Hydroxide diffuses slower than hydronium in water because its solvated structure inhibits correlated proton transfer
Summary¶
Ab initio molecular dynamics at hybrid DFT quality with van der Waals (Tkatchenko–Scheffler) and self-interaction corrections compares hydronium vs hydroxide structural diffusion in bulk water, focusing on temporal correlations of proton transfers and the solvation motifs that gate OH⁻ mobility. The study addresses why OH⁻ and H₃O⁺ can show different macroscopic transport signatures even though both participate in Grotthuss-style shuttling: the analysis emphasizes when successive transfers occur together versus independently, not only average hopping rates.
Methods¶
From the Nature Chemistry article PDF (pdf_path); values follow the Methods section there. The authors compare multiple DFT flavors (PBE, PBE-TS, PBE0-TS) to separate dispersion and hybrid effects on solvation structure and dynamics.
- DFT / AIMD code: Quantum ESPRESSO; exact exchange for PBE0 via Wannier-based formulation; Tkatchenko-Scheffler (TS) vdW treated self-consistently (PBE0-TS). Plane-wave cutoff 72 Ry; Troullier-Martins norm-conserving pseudopotentials; gamma-only Brillouin sampling.
- Cells: Pure water 128 H2O, cubic edge 15.7 A; H3O+(aq) (63 H2O + one excess proton: 127 H, 63 O), edge 12.4 A; OH-(aq) (63 H2O + OH-: 127 H, 64 O), edge 12.4 A (targets ambient liquid density as stated). Periodic boundary conditions on cubic supercells for each composition.
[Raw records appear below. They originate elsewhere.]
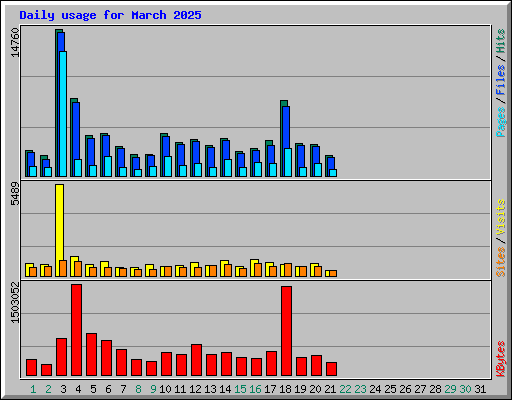512x400 pixels.
Task: Click the tallest red KBytes bar on day 4
Action: point(76,330)
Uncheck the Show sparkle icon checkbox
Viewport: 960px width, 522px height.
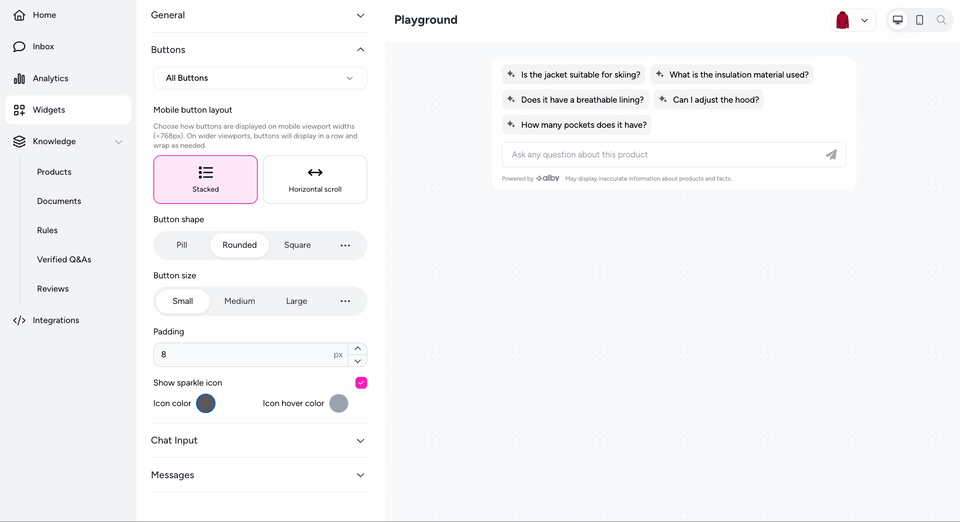[361, 382]
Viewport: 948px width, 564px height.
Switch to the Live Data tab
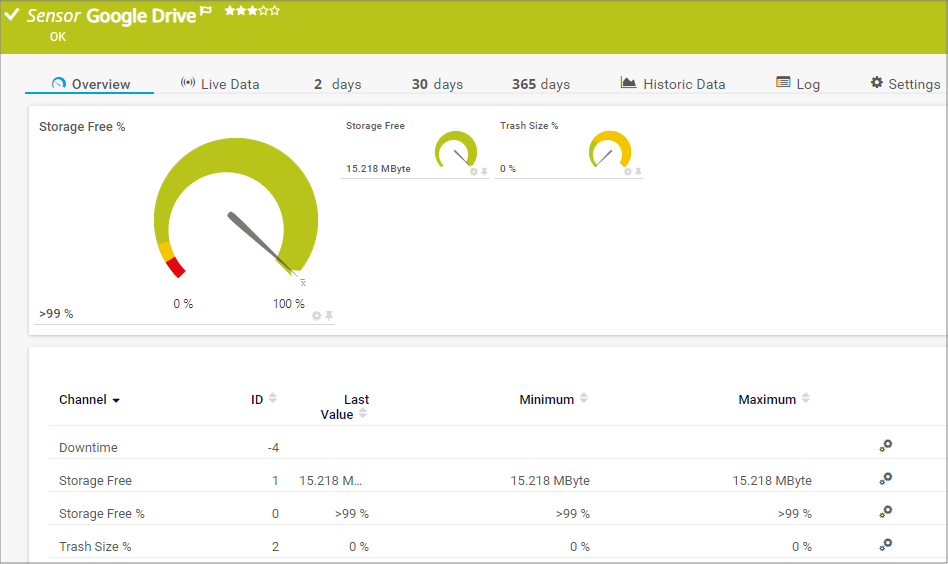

- Car-Parrinello MD: Fictitious electronic mass 150 a.u.; electronic mass preconditioning cutoff 6 Ry; NVT at 330 K; Nose-Hoover chain thermostats (one chain per atom, four thermostats per chain). Timestep 3.5 a.u. (~0.08 fs). Hydrogen masses set to deuterium (2.0135 amu) for sampling; oxygen 15.9995 amu. Trajectory lengths: H3O+ 28 / 45 / 32 ps (PBE / PBE-TS / PBE0-TS); OH- 54 / 55 / 38 ps; bulk water 14 / 14 / 25 ps (PBE / PBE-TS / PBE0-TS). H-bond definition: O-O < 3.5 A, H-O-O angle < 30 deg; O-H covalent cutoff 1.24 A.
- Barostat / pressure: N/A — fixed-volume NVT Car–Parrinello trajectories without NPT barostat coupling to a pressure target.
Findings¶
- Mechanism / outcomes: Hydronium diffusion remains associated with correlated, relatively frequent Grotthuss hopping among Eigen- and Zundel-like motifs, whereas hydroxide shows less temporally correlated transfers gated by a hypercoordinated solvation shell (Nature Chemistry Results).
- Comparisons: The study compares PBE, PBE-TS, and PBE0-TS DFT flavors to isolate dispersion and hybrid effects on both structure and dynamics, relating trends to experimentally inferred OH⁻ versus H₃O⁺ transport asymmetry.
- Sensitivity: Functional choice shifts solvation motifs and hopping kinetics; 330 K NVT sampling and heavy-hydrogen masses modify absolute diffusion numbers relative to 298 K laboratory NMR.
- Limitations / outlook: AIMD cost limits system size and trajectory length; the Discussion cites literature on nuclear quantum effects that are not the headline correction here.
- Corpus honesty: Numerical settings mirror the Methods section of the PDF at
pdf_path; confirm Ry cutoffs and thermostat chain depth if reproducing with newer Quantum ESPRESSO builds.
Limitations¶
- AIMD cost limits system size and sampling depth; nuclear quantum effects are discussed in the literature cited by the paper but are not the central headline here.